Dr Foster's research also uncovered widespread safety issues, including 39 per cent of trusts "failing to investigate unexpected deaths or cases of serious harm on their wards".

Items such as swabs and drill bits were left inside patients after surgery in at least 209 cases and surgeons operated on the wrong part of a body at least 82 times.

A total of 478 operations were also cancelled in 2008/09 because patient notes were missing.

And 848 of 5,024 people who died after being admitted for "low-risk" conditions were under 65.

The other trusts whose overall performance was ranked lowest by Dr Foster were University Hospitals Coventry and Warwickshire; Weston Area Health Trust; South London Healthcare Trust; Tameside Hospital Foundation Trust; University Hospital of South Manchester; St Helens and Knowsley Hospitals Trust; Mid Yorkshire Hospitals Trust; Blackpool, Fylde and Wyre Hospitals Foundation Trust; and Hereford Hospitals Trust. The 12 are completed by Basildon and Thurrock; Lewisham; and Scarborough and North East Yorkshire.

Of these, St Helens and Knowsley was rated excellent by the CQC and three others - Mid Yorkshire, Weston, and Scarborough and North East Yorkshire - were rated fair.

Chief executive Cynthia Bower said: "Both Dr Foster's and our assessment show the NHS is improving. But there are clearly areas in which the NHS needs to take action.

"The 12 trusts identified by Dr Foster as 'underperforming' must look very closely at this information. We will be checking to ensure they address safety issues.

"We are continuously monitoring all trusts and regularly demand action on aspects of care.

"But I want to be clear that we are not currently seeing the wider systemic failings of the kind we found at Basildon in any other trust.

"People should be clear that things can change and we may have to take action in future.
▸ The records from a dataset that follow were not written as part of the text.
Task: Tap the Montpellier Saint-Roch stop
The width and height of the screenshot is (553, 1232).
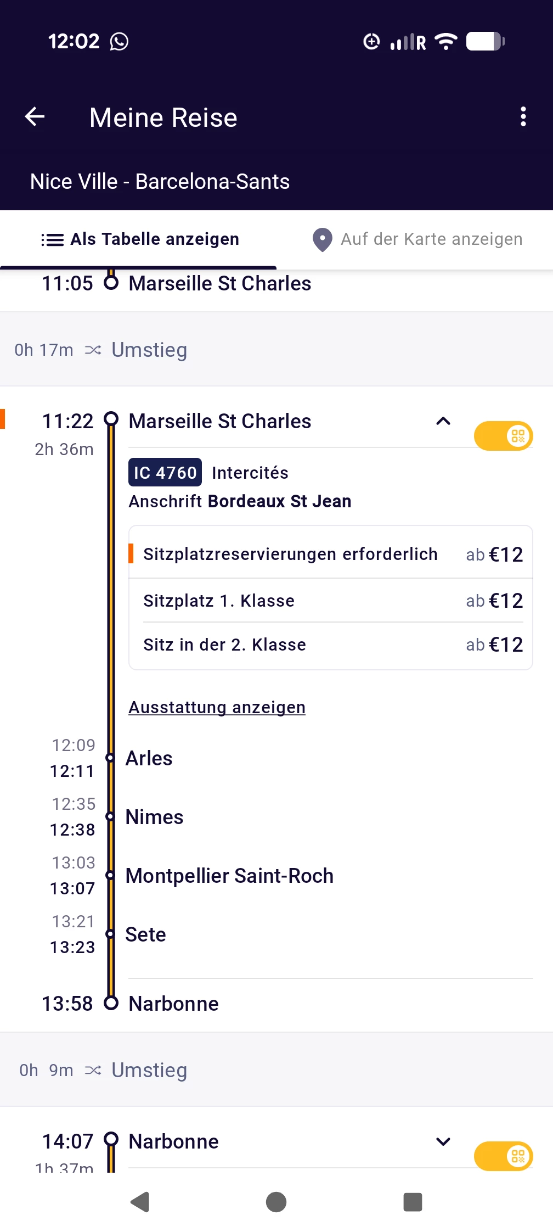Action: point(229,876)
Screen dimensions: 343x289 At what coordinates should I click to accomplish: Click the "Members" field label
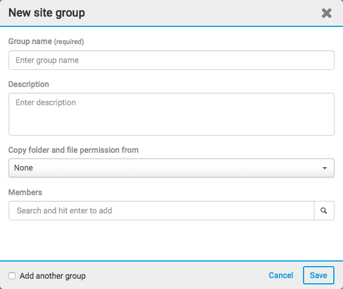(25, 192)
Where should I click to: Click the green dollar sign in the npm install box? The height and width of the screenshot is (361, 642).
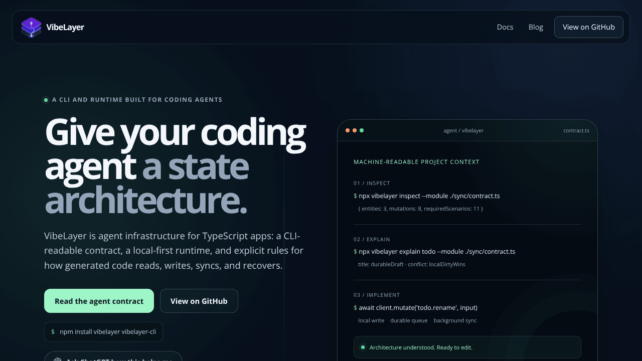coord(53,332)
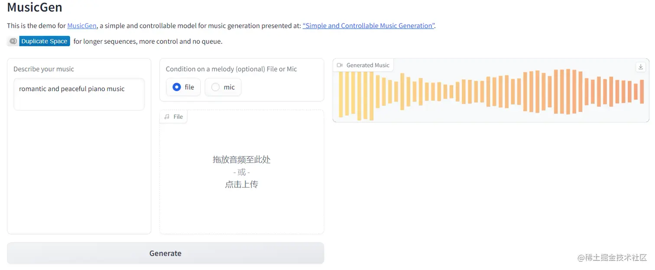The width and height of the screenshot is (655, 270).
Task: Click the music note icon on File label
Action: click(x=167, y=117)
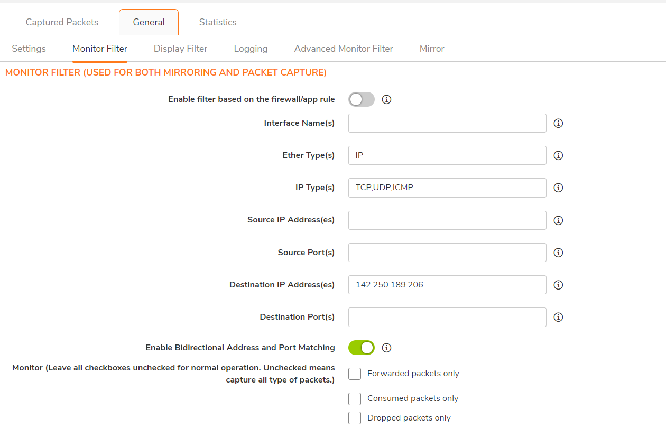This screenshot has width=666, height=429.
Task: Click info icon next to Ether Type(s)
Action: (x=558, y=155)
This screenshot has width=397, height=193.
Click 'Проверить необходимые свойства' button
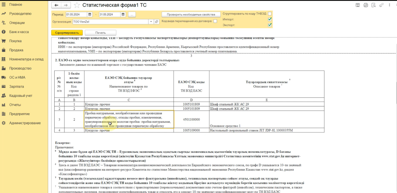coord(188,14)
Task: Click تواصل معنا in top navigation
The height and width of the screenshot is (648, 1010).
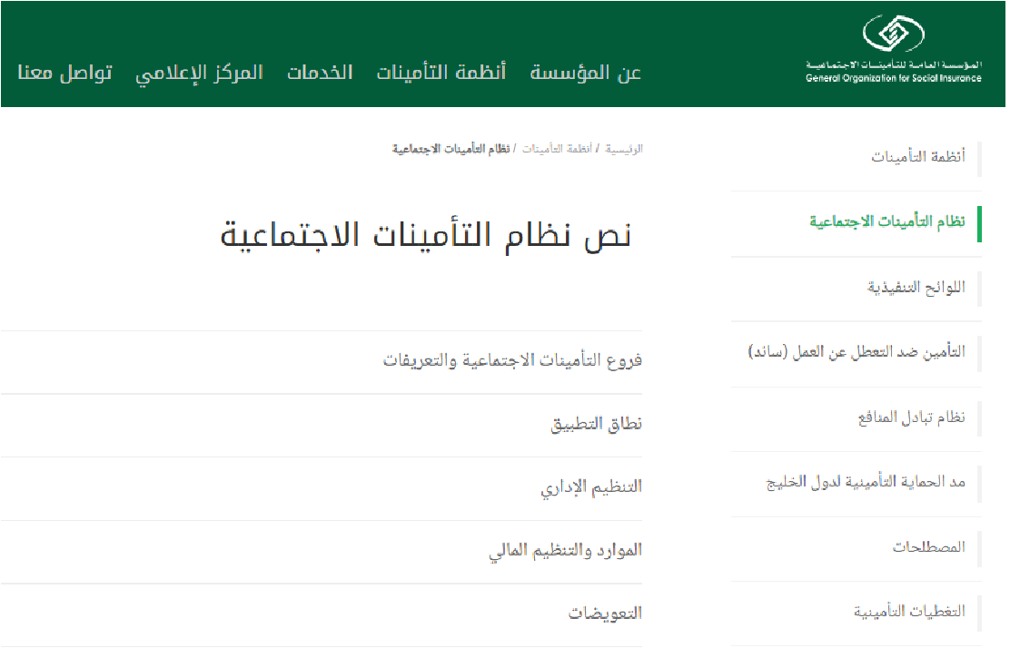Action: point(64,74)
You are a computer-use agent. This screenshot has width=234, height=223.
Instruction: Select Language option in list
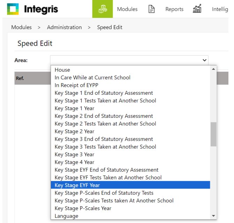tap(66, 216)
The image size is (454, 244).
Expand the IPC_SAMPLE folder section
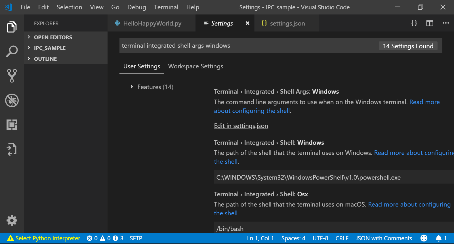pos(50,48)
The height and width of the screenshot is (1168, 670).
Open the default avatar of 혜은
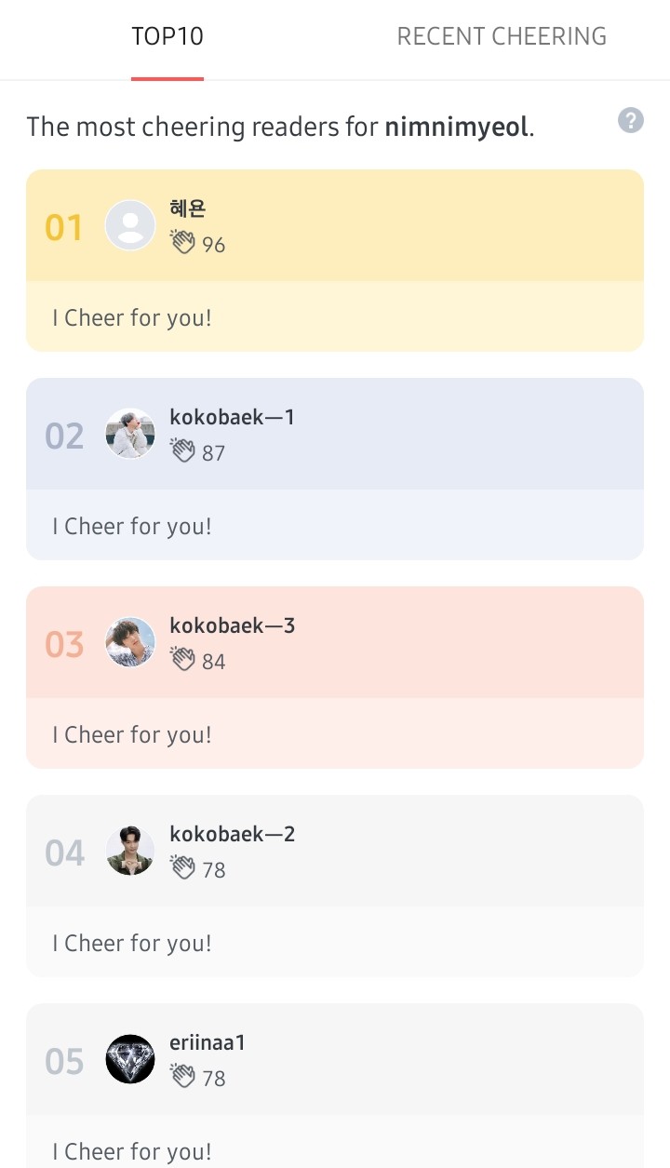click(130, 225)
We won't hesitate to do this, just as we didn't hesitate in the case of Basildon."

Shadow health secretary Andrew Lansley said: "Gordon Brown promised that he would have a 'deep clean' and that all NHS hospitals would be clean and safe. He has failed.

"Labour said that their new inspection regime would keep NHS patients safe. It is now clear that regime is fatally flawed."

Several trusts among the named and shamed have accused Dr Foster of using incomplete figures which failed to show the true picture.